Using Software for Listing and Pricing

With a clean CSV file, the next step was using a third-party tool, TCG PowerTools, to manage the upload. The process involves importing your file and defining which columns correspond to the necessary data points: Cardmarket ID, condition, expansion, language, and so on.

The software also allows for setting up auto-pricing rules. For this inventory, the rule was set to price cards at 115% of the Cardmarket trend price, with a fallback minimum value of 12 cents for any card. This automates one of the most time-consuming parts of listing bulk.

The Cardmarket Listing Experience: Be Prepared to Wait

Once the pricing rules were set, the tool began syncing the inventory to Cardmarket. This is where the reality of dealing with large platforms and their APIs comes in. It's not an instant process.

I chose like I think 5,000 cards and it took very long. So like 12 hours and next morning... it was still working.

The final sync for the entire inventory of over 35,000 cards (representing 9,600 unique listings) took a total of 16 hours. This is a crucial factor to consider for your own workflow. Every time you need to update your stock—pulling it down, adding new cards, and pushing it back up—you may be facing a significant delay.

RAW RECORDS.
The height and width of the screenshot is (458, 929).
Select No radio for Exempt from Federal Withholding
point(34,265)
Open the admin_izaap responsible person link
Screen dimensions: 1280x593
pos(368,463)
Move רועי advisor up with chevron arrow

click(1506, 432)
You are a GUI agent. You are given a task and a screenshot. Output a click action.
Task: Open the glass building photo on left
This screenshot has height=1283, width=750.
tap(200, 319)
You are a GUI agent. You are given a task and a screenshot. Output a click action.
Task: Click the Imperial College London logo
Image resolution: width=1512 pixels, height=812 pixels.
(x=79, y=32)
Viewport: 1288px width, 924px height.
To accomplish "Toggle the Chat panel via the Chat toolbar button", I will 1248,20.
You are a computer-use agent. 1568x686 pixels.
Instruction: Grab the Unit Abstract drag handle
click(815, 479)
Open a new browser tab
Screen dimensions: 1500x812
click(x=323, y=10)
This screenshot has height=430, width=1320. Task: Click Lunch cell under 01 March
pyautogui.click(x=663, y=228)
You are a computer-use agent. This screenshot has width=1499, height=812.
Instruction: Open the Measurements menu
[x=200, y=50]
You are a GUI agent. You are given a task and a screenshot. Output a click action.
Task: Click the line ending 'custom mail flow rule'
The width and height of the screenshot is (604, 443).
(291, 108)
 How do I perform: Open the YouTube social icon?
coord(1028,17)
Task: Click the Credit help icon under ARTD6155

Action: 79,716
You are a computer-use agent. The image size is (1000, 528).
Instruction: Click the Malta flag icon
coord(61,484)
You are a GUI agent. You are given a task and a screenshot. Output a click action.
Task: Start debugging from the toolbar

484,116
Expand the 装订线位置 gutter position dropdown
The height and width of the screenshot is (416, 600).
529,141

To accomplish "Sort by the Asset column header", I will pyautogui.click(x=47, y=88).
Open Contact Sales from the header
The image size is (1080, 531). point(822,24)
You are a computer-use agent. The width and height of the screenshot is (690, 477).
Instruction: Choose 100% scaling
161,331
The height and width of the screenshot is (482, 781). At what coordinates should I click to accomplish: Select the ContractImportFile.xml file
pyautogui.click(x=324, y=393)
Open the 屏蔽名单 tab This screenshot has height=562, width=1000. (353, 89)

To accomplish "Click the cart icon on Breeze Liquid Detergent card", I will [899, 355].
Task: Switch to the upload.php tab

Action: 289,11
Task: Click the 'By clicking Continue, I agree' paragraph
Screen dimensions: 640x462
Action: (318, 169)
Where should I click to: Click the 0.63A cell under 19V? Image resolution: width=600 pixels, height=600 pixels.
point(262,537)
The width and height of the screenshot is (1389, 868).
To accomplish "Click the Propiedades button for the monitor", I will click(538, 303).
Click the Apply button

TASK LIST.
a. From the card-listing passage above, write out the text between "Using Software for" and "language, and so on.", inclusive.
b. Using the card-listing passage above, state yes or no for whether each statement agrees with it, and quote the words that decide each one. (i) The auto-pricing rule priced cards at 115% of the Cardmarket trend price. (ii) The fallback minimum value for any card was 15 cents. (iii) The final sync of the entire inventory took 12 hours.

SOLUTIONS BELOW.
a.
Using Software for Listing and Pricing

With a clean CSV file, the next step was using a third-party tool, TCG PowerTools, to manage the upload. The process involves importing your file and defining which columns correspond to the necessary data points: Cardmarket ID, condition, expansion, language, and so on.

b.
(i) Yes: "the rule was set to price cards at 115% of the Cardmarket trend price"
(ii) No: "with a fallback minimum value of 12 cents for any card"
(iii) No: "The final sync for the entire inventory of over 35,000 cards (representing 9,600 unique listings) took a total of 16 hours"